Original Phalanx | Das zweite Phalanx-Album ist dann irre gut, läuft gerade in Schleife – neben Adams (ts, fl) und Ulmer (g) sind hier Sirone (b) und Rashied Ali (d) dabei. Vom ersten Moment an packt mich das direkt, hier passt wirklich alles: das kommt als ein Kollektiv daher, und passend hat Adams drei, haben Sirone und Ulmer je zwei Stücke beigetragen. Auch wo die Grooves supertight sind (das geht auch mit Kontrabass, wenngleich nicht so funky), die Beats trocken (verhältnismässig, für Alis Verhältnisse) wirkt hier alles offen, frei. Das macht wirklich unglaubliche Freude! Auch wenn das Bandmusik ist: die Beiträge von George Adams hier sind phantastisch, er findet sich in diesem freien Setting hervorragend zu recht und spielt umwerfend. Auch Sirone (den ich eh generell zu wenig im Blick habe) und Ali sind hervorragend, vom Leader ganz zu schweigen.

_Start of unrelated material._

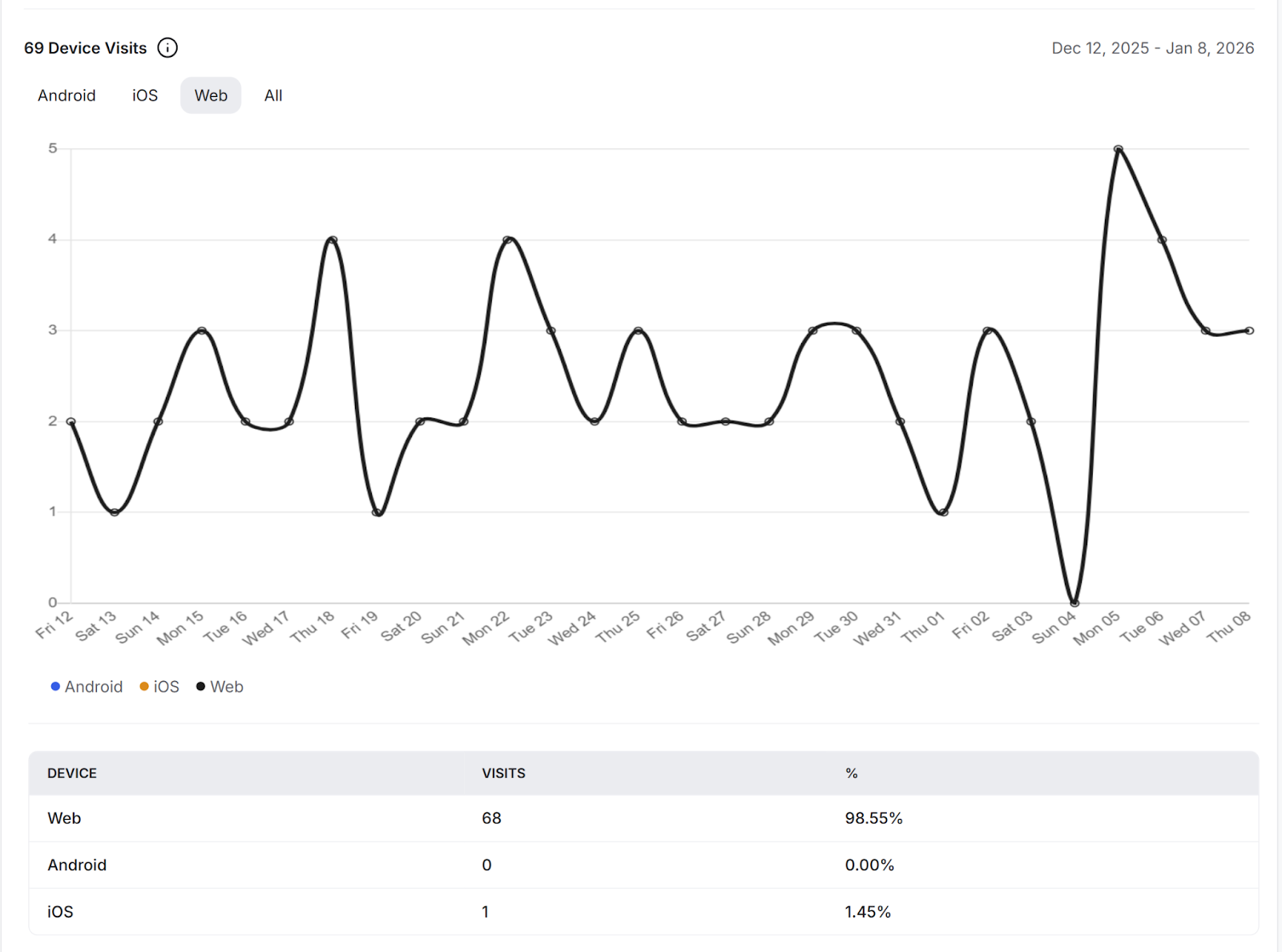Sort by the DEVICE column header
This screenshot has width=1282, height=952.
[x=72, y=773]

Hier flimmert und vibriert alles … das perfekte Album für die 36 Grad oder was immer wir hier inzwischen haben (hinterm geschlossenen Fensterladen auf dem Sims waren’s über 40). Bis hierhin zweifellos mein Lieblingsalbum (gefolgt von „Revealing“, da bleib ich durchschaubar ;-) ).